In Issue 4 of Adventurer, Tom Zunder thought that Griffin Island suffered in comparison to its predecessor, Griffin Mountain, having substantially less material. However Zunder thought Island was a good package on its own, and concluded, "a great RQ/Gateway supplement, but marred by memories of its previous incarnation. Given the quality of material here, and the wealth of material compared to the 3 AD&D scenarios the money would otherwise buy you, I cannot do anything but recommend it to all new RQ Refs and all wanting an excellent and adaptable campaign setting to explore and extrapolate from."

In the October 1987 edition of Dragon (Issue #126), Ken Rolston lamented the loss of the world of Glorantha, but admitted that "it is with resigned enthusiasm that I salute the adaptation of the Gloranthan Griffin Mountain material to more generic fantasy conventions." Rolston applauded the quality of work, saying, "The campaign background material, game-master staging notes, minor encounters, and scenarios are exceptionally well-done. For the most part, the classic setting and narrative values of the original have been preserved or enhanced." He also liked the short adventures that were included, commenting that "The best things about the scenario resources are their brevity and variety - perfect for an evening’s entertainment, easily reviewed and understood by the GM, with good maps and simple text descriptions." He concluded with a strong recommendation, saying, "The excellent presentation of the player handouts enhances the already superior quality of the campaign and adventure material, and fine presentation of the original Griffin As the only representative of a classic line of campaign supplements still is an essential part of any fantasy role-player’s library.
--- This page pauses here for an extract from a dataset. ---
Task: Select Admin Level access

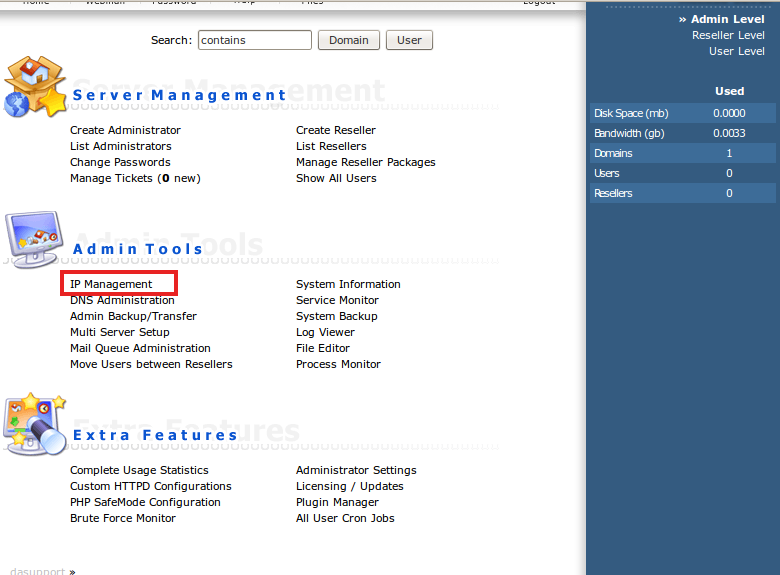Action: [x=727, y=19]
Newcomers to Chaosium’s campaign-supplement presentation wizardry will marvel at its excellence. Old fans of the out-of-print Gloranthan supplements must resist nostalgic comparisons with the good old days and recognize Griffin Island for what it is: the best contemporary fantasy campaign supplement."
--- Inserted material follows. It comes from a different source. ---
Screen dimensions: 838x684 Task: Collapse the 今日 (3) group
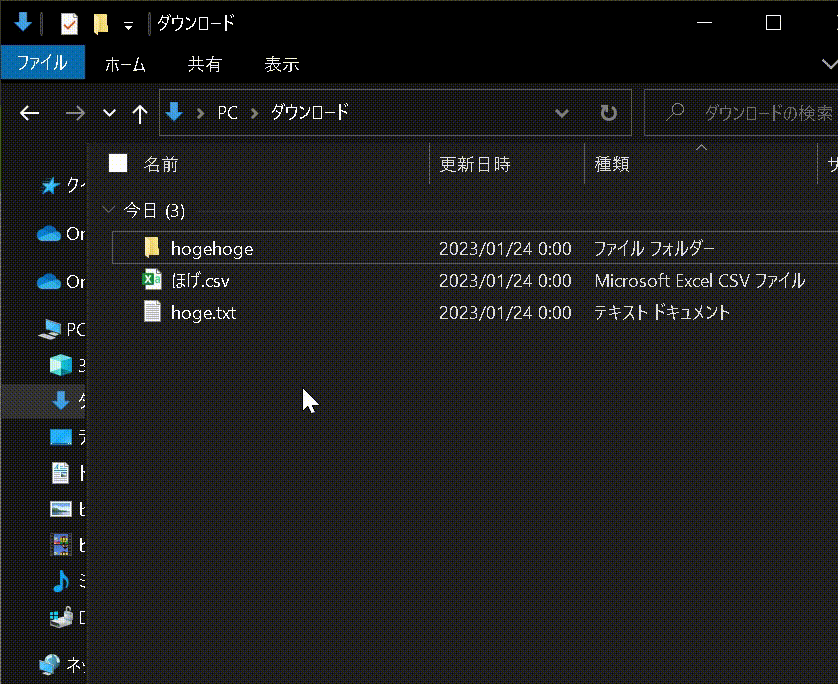(x=108, y=210)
In the November 1987 edition of Space Gamer/Fantasy Gamer (Issue No. 80), Tim Robinson commented that "the game is an excellent buy if you play RuneQuest. It is useful to a GM who has a campaign established, or to the GM who wants to begin a campaign game using RuneQuest. Griffin Island has a good background, some excellent scenarios, and some new, interesting creatures. I recommend this supplement for anyone interested in some enjoyable role-playing."

In Issue 5 of The Games Machine, John Woods believed that the original Griffin Mountain supplement had been "one of the best adventure packs ever for any system", so he was pleased to see the new edition. He heartily recommended Griffin Island, saying "Anyone who wants an FRP system with both realism and playability, and which can be readily adapted and expanded to fit in with almost any fantasy world, need look no further." He concluded, "Griffin Island is a bargain, a truly first-rate scenario pack for referees who are prepared to put in a little imaginative effort."

In the September–October 1989 edition of Games International (Issue #9), John Scott admitted that he was nostalgic for the original Griffin Mountain, but he found the updated Griffin Island material as good, although he was "sorely vexed that Griffin Island is now non-Gloranthan." He concluded by giving Griffin Island an average rating of 3 out of 5, saying, "this is a good pack. Even if you still have the older pack, it might be worth checking this out."

In his 2023 book Monsters, Aliens, and Holes in the Ground, RPG historian Stu Horvath noted, "Removing the Gloranthan lore carves out the campaign's uniqueness, rendering it indistinct from other products of the period. Where Griffin Mountain feels cohesive and whole, Griffin Island feels disjointed and broken. It also takes itself a bit too seriously." Horvath concluded, "The reprint did one thing right, though ... [providing] a large, mostly blank, map of the island for the players to fill in as they explored, complete with (possibly erroneous) annotations from previous owners. It is the only exciting thing in the box."

==Awards==
In 1986, this adventure was a finalist for an H.G. Wells Awards.